Rewrite the rows from the line containing "I want to click on data-label: 1.805, so" down through the line containing "y-tick-label: 1 is", replacing "screenshot" with "capture" and leaving everything else as it is. Return only those lines, without the pictures.

--- START ---

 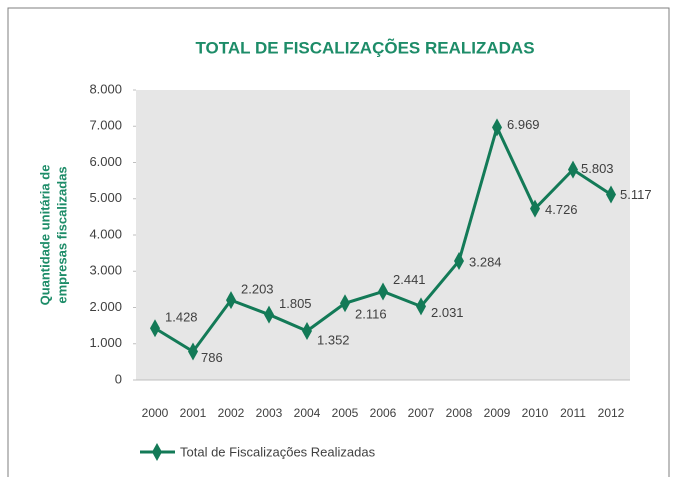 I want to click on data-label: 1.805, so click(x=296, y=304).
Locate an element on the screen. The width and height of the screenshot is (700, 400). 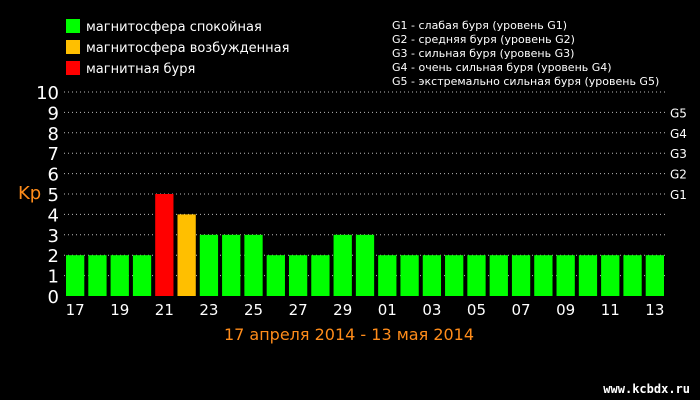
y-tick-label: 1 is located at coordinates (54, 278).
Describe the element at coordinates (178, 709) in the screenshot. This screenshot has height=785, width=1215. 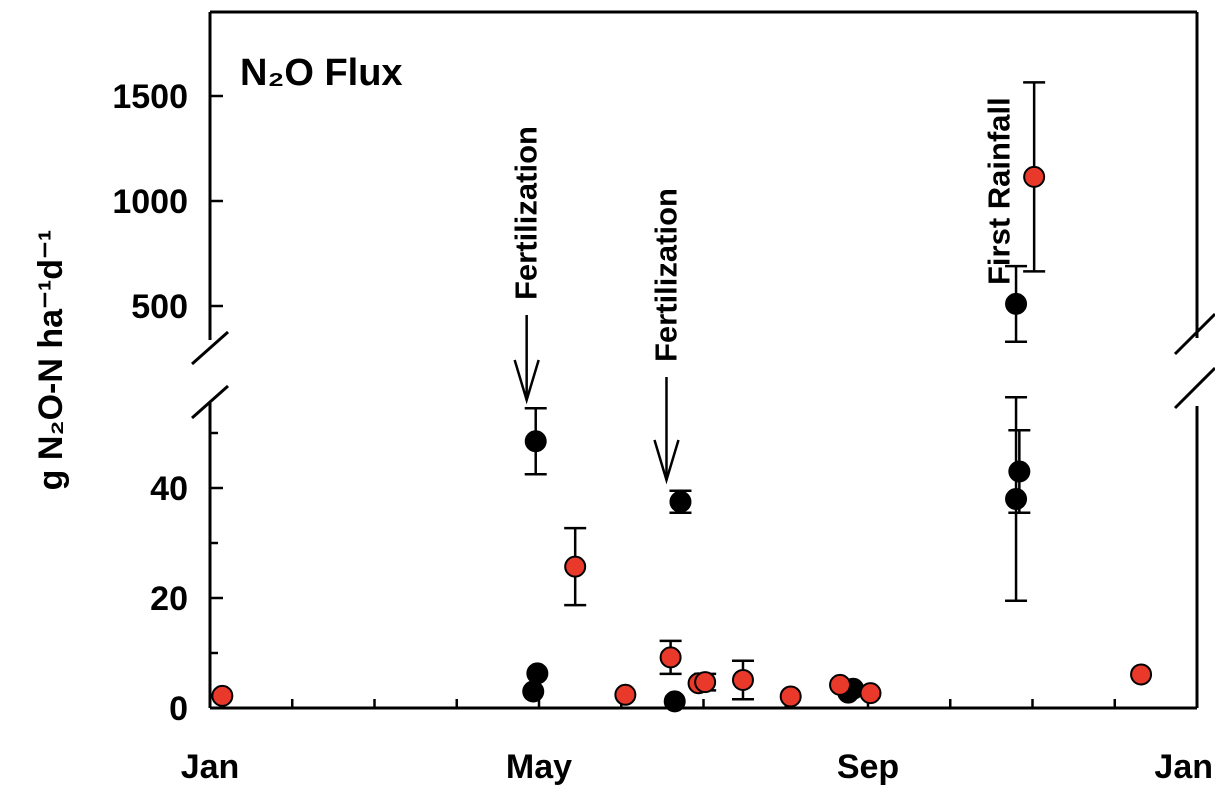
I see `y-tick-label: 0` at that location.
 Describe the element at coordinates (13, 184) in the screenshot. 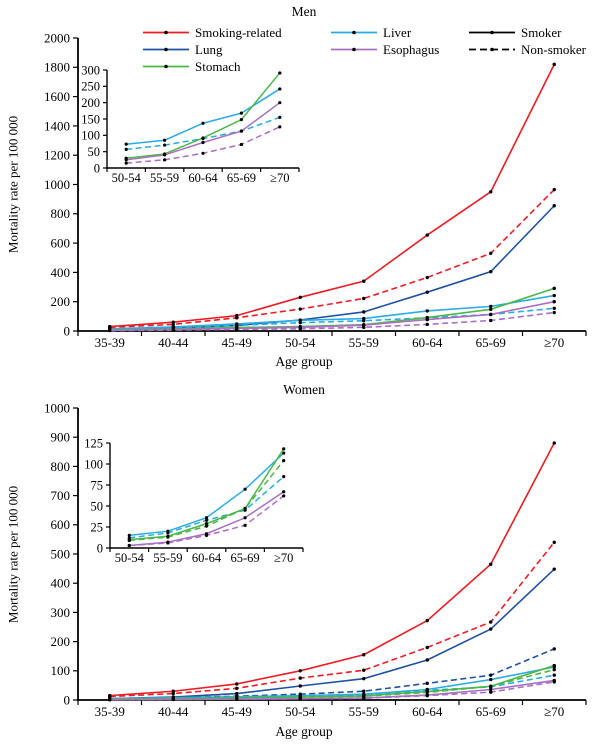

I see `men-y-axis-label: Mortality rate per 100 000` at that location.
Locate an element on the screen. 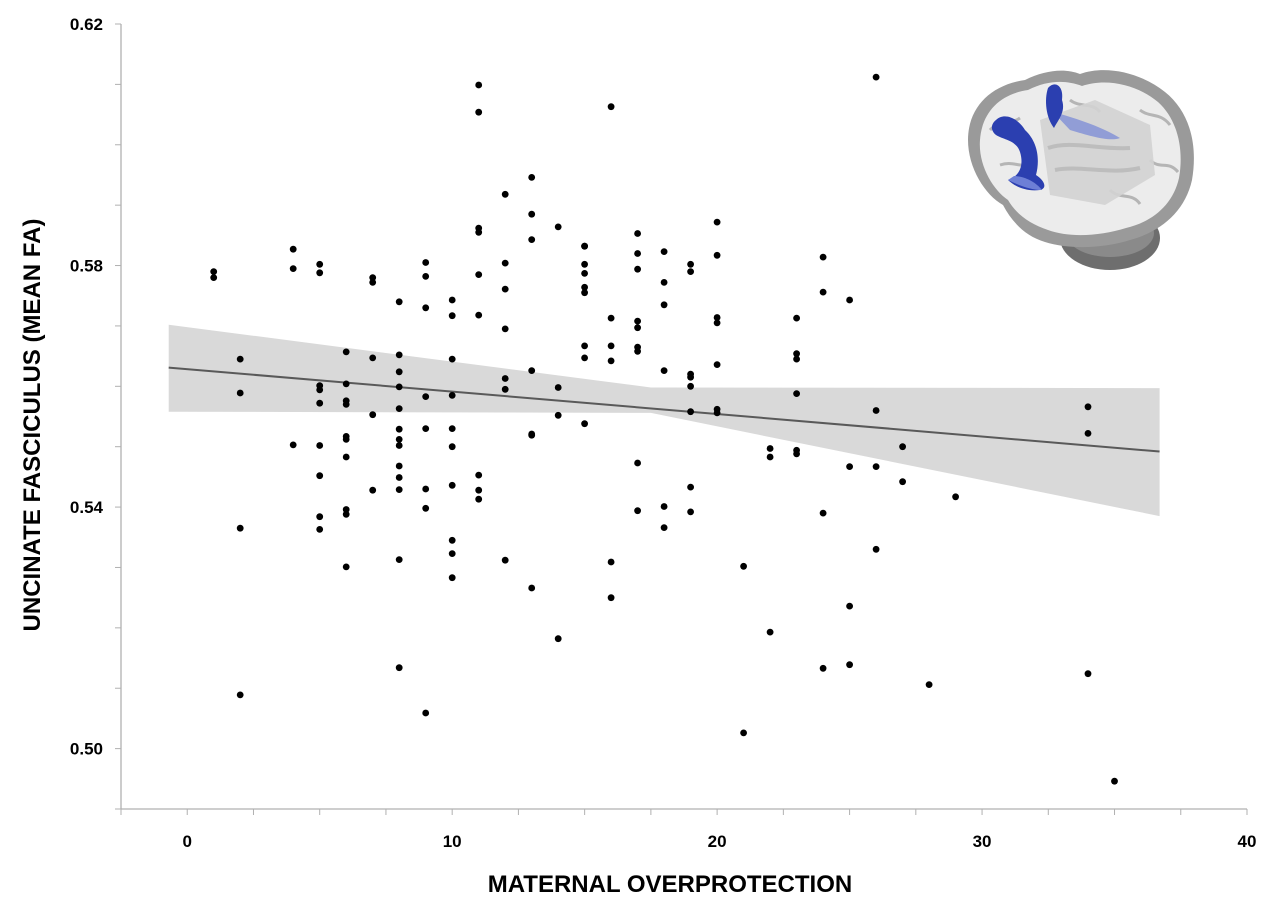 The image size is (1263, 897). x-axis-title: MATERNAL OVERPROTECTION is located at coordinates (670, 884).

--- END ---
--- START ---

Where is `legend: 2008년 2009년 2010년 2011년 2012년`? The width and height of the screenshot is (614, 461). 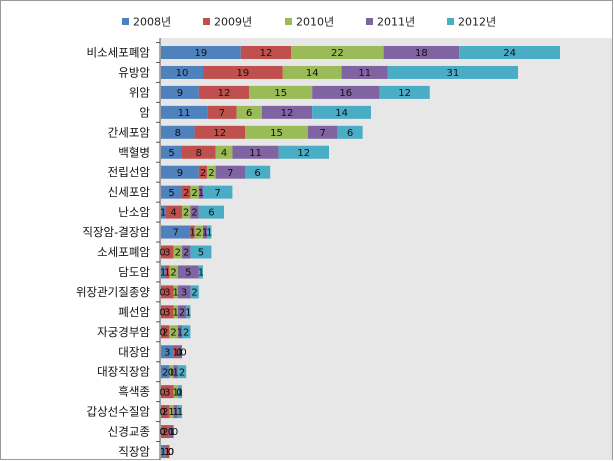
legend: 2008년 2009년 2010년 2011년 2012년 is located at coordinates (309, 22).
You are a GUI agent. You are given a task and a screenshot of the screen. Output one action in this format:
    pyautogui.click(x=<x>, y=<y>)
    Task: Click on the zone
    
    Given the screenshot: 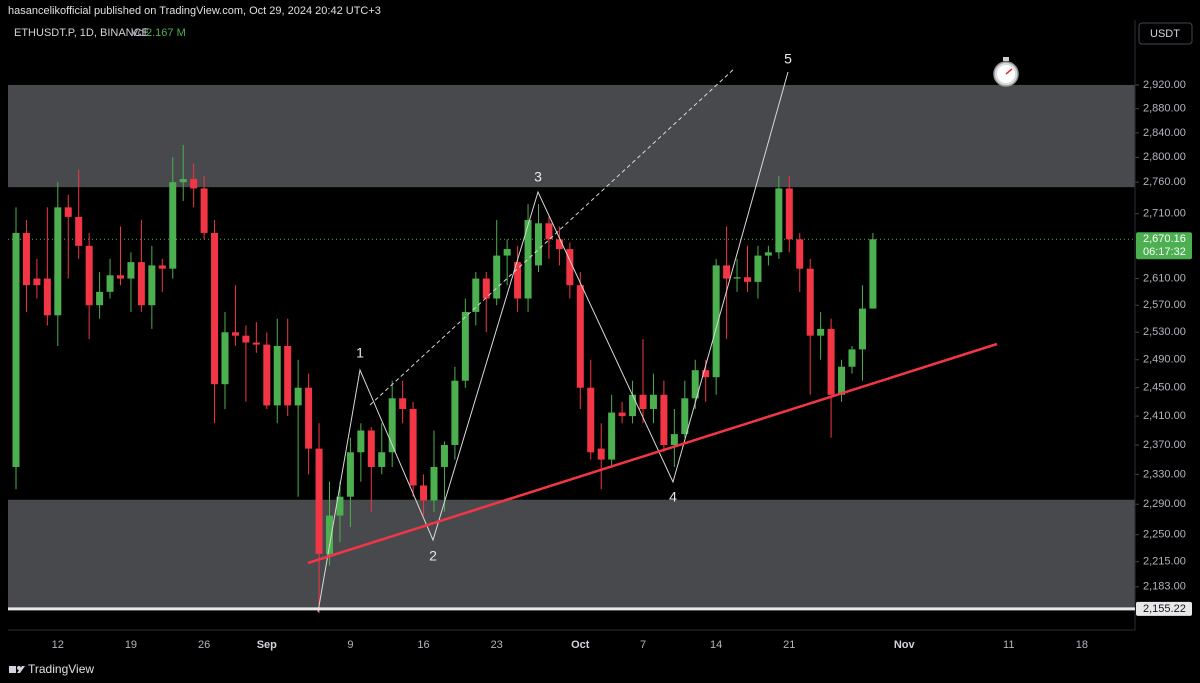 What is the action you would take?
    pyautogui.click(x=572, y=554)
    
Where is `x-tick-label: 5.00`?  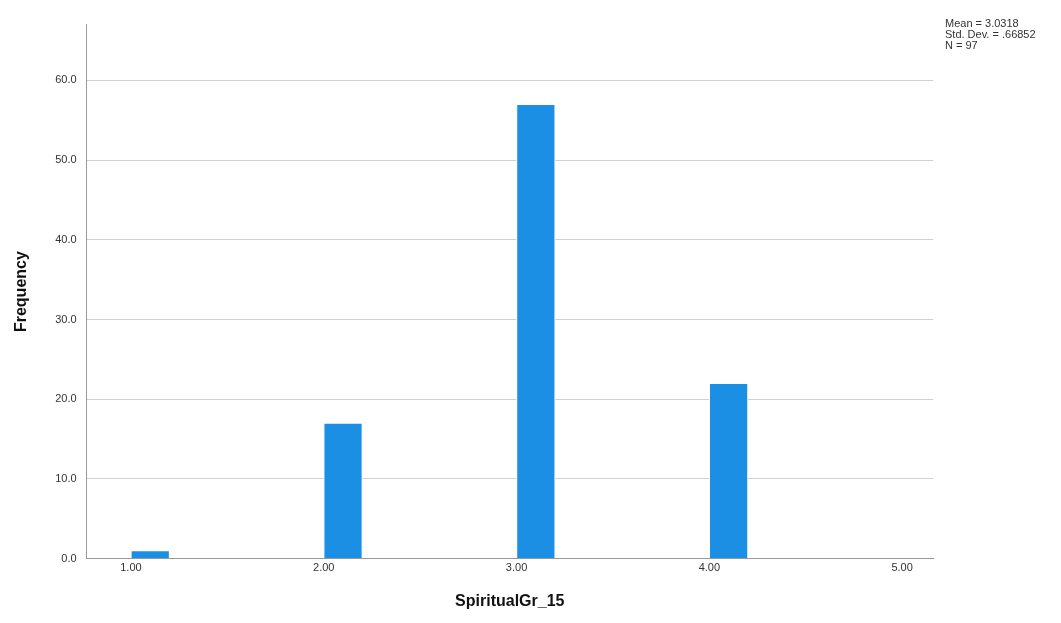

--- END ---
--- START ---

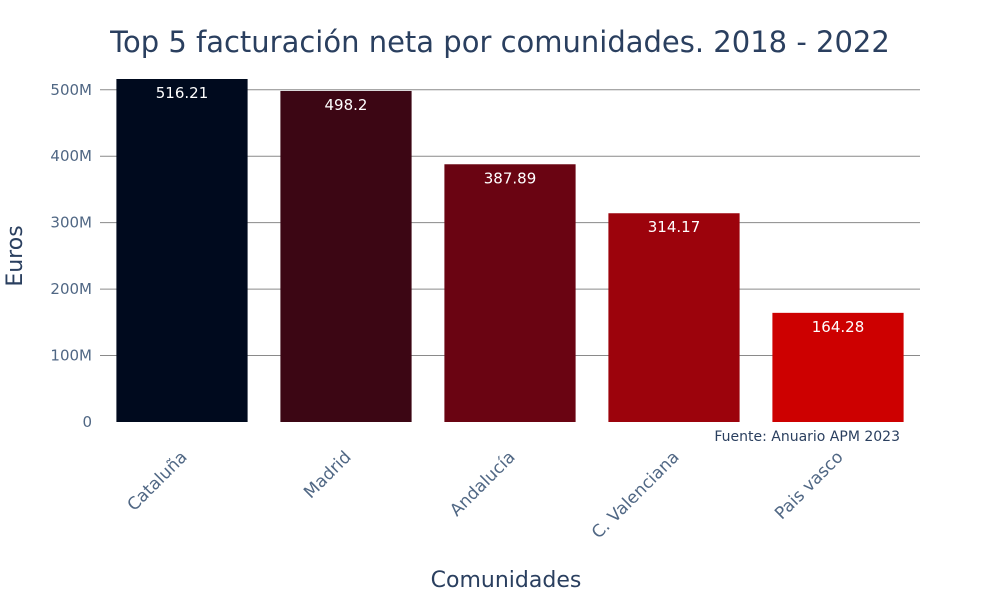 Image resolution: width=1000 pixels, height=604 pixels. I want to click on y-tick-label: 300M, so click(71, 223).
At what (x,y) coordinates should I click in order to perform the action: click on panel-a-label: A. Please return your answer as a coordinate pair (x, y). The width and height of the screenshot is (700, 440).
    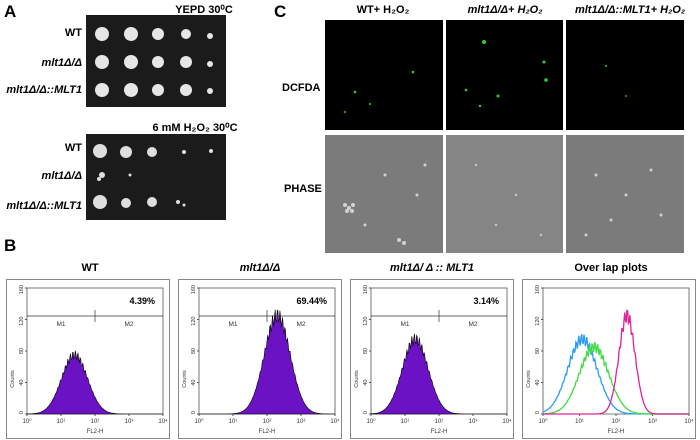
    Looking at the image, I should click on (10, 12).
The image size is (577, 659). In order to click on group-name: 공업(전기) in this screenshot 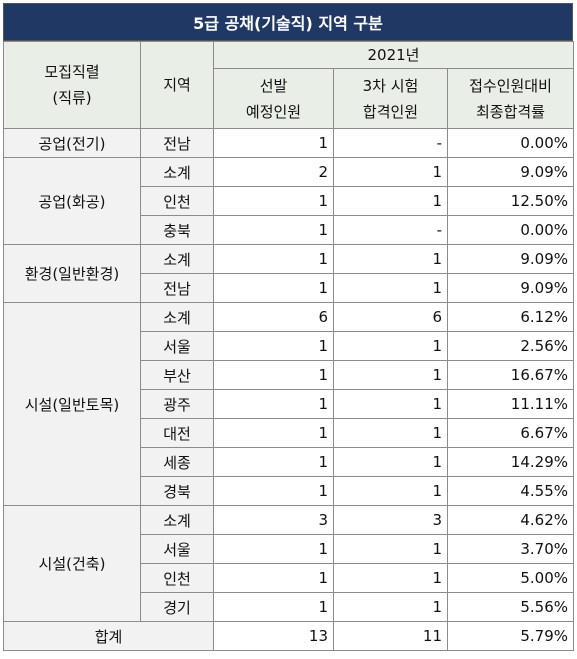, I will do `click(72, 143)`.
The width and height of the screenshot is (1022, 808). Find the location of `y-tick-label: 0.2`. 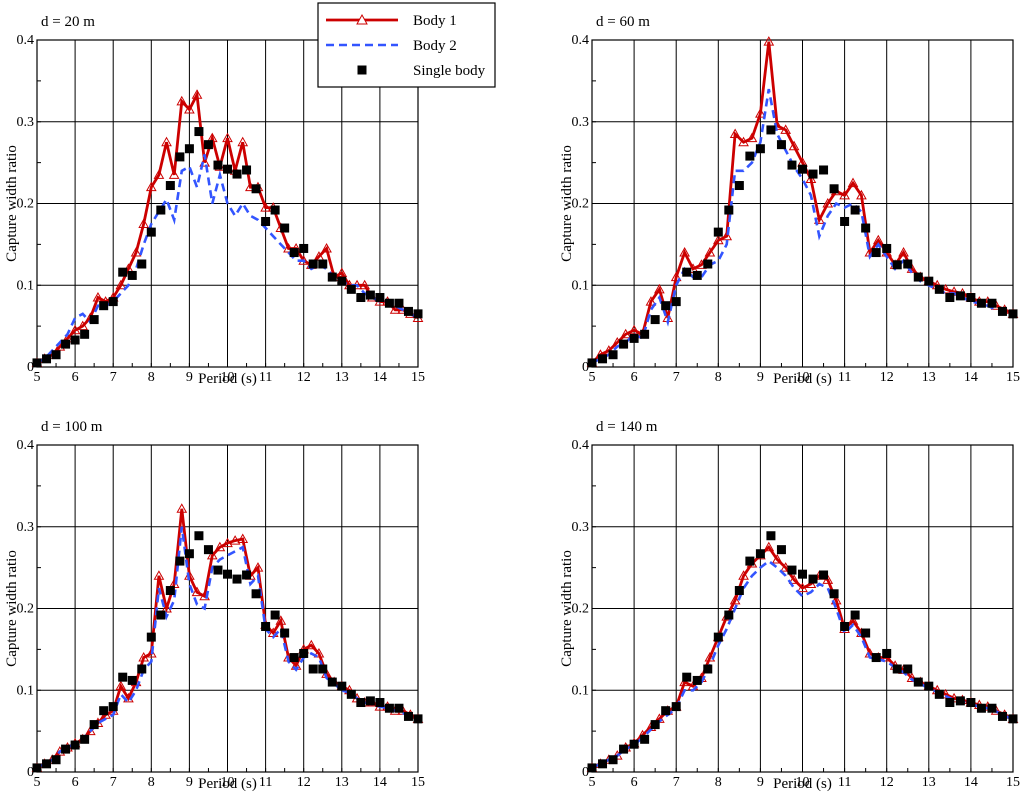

--- END ---

-- Result of the exercise --
  I want to click on data-label: 1.805, so click(x=296, y=304).
Locate an element on the screen. The width and height of the capture is (700, 400). 
y-tick-label: 1 is located at coordinates (54, 278).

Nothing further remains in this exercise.